* **DIRECTIONS FOR THIS TASK**: Go through the listing and copy every line word for word.

=== Begin Enclosure ===

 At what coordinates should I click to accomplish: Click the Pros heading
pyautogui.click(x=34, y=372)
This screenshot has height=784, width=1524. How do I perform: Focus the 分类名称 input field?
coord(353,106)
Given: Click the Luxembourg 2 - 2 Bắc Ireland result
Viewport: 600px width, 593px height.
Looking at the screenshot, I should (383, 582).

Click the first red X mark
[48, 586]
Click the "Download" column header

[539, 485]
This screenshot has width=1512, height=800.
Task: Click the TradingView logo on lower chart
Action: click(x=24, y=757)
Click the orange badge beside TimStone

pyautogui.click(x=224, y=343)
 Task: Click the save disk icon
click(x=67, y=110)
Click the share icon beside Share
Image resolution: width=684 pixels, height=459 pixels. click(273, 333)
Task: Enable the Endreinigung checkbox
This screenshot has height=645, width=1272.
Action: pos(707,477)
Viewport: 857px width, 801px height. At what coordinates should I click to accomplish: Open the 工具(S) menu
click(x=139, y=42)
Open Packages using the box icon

=== End Enclosure ===

* **WRITTEN ANSWER**:
 At what coordinates should I click to accomplish: Click the Pros heading
pyautogui.click(x=34, y=372)
This screenshot has height=784, width=1524. How do I perform: Focus the 分类名称 input field?
coord(353,106)
Given: Click the Luxembourg 2 - 2 Bắc Ireland result
Viewport: 600px width, 593px height.
Looking at the screenshot, I should (383, 582).

Click the first red X mark
[48, 586]
Click the "Download" column header

[539, 485]
This screenshot has width=1512, height=800.
Task: Click the TradingView logo on lower chart
Action: click(x=24, y=757)
Click the orange badge beside TimStone

pyautogui.click(x=224, y=343)
 Task: Click the save disk icon
click(x=67, y=110)
Click the share icon beside Share
Image resolution: width=684 pixels, height=459 pixels. click(273, 333)
Task: Enable the Endreinigung checkbox
This screenshot has height=645, width=1272.
Action: pos(707,477)
Viewport: 857px width, 801px height. At what coordinates should I click to accomplish: Open the 工具(S) menu
click(x=139, y=42)
Open Packages using the box icon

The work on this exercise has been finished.